Posted March 13, 2007 3:49 PM
Permalink | 2 Comments |

2 Comments

But that's like saying we need world peace or to end poverty. People have been talking about metadata as if it is the cure-all to everything, but every presentation I've seen has either been down in the weeds of metadata repository architecture or so superficial it has no impact.

I think it would be better to say we need more abstraction in everything we do. Data warehouse metadata seems to help no one except developers and MAYBE provide a rollover definition to interactive end-users, but that isn't getting us anywhere. We don't need definitional metadata, we need "relational" metadata, and I don't mean relational database. A standalone atomic definition of a data element is a baby step. How does it relate to other elements? Where does it appear in models? What are the various versions of its semantics?

If that is what Gartner meant, then I think they're on to something, but I'd like some suggestions on how to pull it off.

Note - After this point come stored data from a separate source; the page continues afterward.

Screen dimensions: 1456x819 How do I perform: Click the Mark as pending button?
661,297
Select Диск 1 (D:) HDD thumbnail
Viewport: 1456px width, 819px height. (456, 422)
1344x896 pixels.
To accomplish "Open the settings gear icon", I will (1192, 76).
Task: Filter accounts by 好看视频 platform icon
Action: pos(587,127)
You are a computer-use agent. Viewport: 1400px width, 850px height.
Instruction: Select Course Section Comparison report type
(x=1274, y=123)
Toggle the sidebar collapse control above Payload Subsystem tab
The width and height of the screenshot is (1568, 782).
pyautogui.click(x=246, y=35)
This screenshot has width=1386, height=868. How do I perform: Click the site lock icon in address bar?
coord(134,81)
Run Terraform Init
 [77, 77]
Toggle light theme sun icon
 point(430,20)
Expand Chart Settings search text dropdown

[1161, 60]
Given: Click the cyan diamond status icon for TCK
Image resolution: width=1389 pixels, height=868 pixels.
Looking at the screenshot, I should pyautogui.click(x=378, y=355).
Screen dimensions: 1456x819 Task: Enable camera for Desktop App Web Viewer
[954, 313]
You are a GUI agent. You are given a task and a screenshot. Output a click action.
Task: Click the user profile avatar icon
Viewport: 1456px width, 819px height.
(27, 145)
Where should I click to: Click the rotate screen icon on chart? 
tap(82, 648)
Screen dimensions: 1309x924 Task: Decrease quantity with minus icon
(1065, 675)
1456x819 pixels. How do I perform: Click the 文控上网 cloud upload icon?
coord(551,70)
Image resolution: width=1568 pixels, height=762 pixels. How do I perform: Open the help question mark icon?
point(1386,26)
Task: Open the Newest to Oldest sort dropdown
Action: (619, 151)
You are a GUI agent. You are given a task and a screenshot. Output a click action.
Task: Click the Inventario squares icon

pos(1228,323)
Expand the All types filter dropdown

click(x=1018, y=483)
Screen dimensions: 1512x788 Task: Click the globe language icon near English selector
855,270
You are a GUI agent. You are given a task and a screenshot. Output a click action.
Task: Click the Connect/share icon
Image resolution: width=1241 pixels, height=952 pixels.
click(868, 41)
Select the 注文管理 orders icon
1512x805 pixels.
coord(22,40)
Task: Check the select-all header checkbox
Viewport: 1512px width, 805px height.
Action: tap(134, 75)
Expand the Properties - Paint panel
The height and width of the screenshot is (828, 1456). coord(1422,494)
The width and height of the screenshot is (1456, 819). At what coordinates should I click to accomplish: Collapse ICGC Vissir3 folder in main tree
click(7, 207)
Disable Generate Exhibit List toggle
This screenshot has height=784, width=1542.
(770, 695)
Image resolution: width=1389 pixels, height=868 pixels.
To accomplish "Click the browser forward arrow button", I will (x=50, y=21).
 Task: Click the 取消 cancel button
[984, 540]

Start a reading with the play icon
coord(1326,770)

Your point essentially makes explicit my implicit criticism of the talk. Essentially, there is no doubt that metadata (and I am talking about *real* metatdata that incorporates operational cosntraints, associated business rules, correlation to enterprise information policies, semantics, etc.) is a key enabling component of any forward-think BI activity, but I (as have others) have been preaching this for years in various talks, books, and articles. So why, in 2007, does it appear as a "future trend" for Gartner?